将军府私造军火的证据摆在面前,他还有什么看不明白的?
他是低估了秦玺想弄死将军府的心。
秦衍黑着脸看了眼府外团团围住的禁军,几乎是咬牙切齿:“你以为你能活吗秦玺?”
秦玺睨他一眼:“秦衍,你在想什么呢?
咱们当初决定做这件事时,就注定了败露就没有活路。
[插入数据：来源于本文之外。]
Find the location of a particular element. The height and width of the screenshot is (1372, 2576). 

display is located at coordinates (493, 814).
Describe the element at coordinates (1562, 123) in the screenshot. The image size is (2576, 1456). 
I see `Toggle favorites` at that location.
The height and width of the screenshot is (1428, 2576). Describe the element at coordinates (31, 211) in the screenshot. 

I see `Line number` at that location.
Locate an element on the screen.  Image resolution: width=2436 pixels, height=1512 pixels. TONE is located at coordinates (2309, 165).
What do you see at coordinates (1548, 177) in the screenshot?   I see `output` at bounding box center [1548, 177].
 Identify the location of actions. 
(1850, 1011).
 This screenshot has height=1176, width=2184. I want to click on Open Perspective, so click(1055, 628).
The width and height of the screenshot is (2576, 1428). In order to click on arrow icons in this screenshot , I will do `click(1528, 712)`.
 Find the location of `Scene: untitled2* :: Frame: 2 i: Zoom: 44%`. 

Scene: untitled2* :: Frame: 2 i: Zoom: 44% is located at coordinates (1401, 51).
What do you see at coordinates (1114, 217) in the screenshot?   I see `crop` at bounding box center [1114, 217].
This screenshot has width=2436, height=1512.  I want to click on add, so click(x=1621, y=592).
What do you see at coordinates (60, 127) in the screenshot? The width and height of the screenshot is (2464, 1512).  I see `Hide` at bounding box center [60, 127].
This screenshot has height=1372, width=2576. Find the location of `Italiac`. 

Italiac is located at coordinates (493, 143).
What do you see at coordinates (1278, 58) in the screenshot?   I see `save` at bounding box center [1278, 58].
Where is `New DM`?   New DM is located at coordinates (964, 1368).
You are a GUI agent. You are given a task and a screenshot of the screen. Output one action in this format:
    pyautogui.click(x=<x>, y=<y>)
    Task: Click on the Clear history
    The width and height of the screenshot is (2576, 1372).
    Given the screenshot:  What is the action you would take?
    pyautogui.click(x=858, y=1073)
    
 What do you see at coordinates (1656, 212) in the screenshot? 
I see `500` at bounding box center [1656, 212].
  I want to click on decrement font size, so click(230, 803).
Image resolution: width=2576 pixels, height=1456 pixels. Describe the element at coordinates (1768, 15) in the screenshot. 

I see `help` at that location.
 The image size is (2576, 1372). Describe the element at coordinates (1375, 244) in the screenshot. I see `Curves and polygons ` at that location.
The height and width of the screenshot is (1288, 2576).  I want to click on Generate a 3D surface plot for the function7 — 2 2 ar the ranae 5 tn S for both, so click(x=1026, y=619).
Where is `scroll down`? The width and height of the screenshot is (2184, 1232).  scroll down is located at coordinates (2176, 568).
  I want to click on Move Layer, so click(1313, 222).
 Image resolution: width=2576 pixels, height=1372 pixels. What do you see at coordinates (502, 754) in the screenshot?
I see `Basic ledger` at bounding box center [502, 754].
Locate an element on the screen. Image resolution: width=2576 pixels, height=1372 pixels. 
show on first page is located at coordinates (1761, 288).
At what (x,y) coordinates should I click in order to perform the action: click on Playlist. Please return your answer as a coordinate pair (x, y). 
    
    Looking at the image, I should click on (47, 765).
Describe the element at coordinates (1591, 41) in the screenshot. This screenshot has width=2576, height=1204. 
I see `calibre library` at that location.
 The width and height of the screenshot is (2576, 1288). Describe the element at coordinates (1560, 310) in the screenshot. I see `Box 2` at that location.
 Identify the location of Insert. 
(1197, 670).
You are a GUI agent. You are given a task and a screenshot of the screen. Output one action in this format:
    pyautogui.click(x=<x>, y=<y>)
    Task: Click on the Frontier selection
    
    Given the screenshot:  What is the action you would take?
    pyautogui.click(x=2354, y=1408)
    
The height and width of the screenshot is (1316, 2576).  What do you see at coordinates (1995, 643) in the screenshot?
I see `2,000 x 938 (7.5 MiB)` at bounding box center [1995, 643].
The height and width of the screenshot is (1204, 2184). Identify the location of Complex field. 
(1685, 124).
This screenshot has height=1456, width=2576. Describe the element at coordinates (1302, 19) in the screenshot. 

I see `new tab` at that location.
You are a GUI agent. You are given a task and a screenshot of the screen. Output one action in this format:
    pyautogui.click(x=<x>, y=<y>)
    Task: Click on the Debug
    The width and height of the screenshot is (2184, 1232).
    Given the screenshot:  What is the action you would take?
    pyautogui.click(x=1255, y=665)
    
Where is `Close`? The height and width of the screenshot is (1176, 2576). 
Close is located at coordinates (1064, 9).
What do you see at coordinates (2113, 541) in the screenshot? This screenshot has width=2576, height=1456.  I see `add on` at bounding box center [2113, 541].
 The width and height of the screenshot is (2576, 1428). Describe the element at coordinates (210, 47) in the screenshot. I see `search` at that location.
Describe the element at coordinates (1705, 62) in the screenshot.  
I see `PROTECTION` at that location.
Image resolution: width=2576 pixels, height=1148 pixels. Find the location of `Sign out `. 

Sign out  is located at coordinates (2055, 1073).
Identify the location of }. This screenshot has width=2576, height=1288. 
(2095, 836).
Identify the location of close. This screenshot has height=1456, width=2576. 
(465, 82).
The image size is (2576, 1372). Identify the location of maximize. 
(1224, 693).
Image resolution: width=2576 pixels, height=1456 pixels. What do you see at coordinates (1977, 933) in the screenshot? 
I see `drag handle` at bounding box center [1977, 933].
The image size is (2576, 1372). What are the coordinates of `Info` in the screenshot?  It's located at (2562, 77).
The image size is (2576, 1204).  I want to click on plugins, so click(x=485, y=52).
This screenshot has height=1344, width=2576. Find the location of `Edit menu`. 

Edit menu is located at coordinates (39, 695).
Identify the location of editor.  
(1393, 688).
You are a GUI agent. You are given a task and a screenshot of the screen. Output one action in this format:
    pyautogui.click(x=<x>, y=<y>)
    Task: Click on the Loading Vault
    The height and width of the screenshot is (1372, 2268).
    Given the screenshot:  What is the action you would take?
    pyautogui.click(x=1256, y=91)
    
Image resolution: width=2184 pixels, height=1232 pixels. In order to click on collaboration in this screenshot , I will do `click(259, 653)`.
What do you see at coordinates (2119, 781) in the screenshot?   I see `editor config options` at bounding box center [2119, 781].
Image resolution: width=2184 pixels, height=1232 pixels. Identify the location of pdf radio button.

”
秦玺张嘴闭嘴都拉着将军府跟这事共沉沦,可秦衍知道,这些都是秦玺背着将军府干的。
他深吸了一口气,脸色难看,低吼:“你到底图什么?
你要是真想娶苏渔,就是爹不同意,你也犯不上这么狠。
有什么话不能坐下来好好说,你用这种招对付将军府?”
如果不是禁军就在门外,秦衍当真是恨不得杀了秦玺泄愤的。
谋反大罪证据确凿,将军府完了。
他们所有人都逃不过一个死字,包括秦玺。
“你是真能算计,连秦恒你都算计到了。”
秦逸风死,然后秦恒回京,秦家人到齐了,他动了手。
秦玺面色如常,秦恒不是他算计到的,是祁凉的手笔。
其实想想也挺容易明白,一个视阮软为眼中钉肉中刺的人,他为什么要留?
“不是我一个人图,不是你们在图祁家江山吗?”秦玺道。
“爹就死在去看军火的路上,这可怨不得我。”
不怨他?秦衍冷哼,他是真没见过将自家当仇敌这么收拾的。
不留余地、不留半点后路。
……
祁凉带着阮软到将军府时,瞧见的便是秦衍恨不得杀人般的眼神。网首发
他当真是气疯了双眼猩红,是恨极了的模样。
阮软神色清冷瞥他一眼,而后收回目光,落在秦玺身上。
事成了,秦家造反这事是坐实了,再无翻身之地。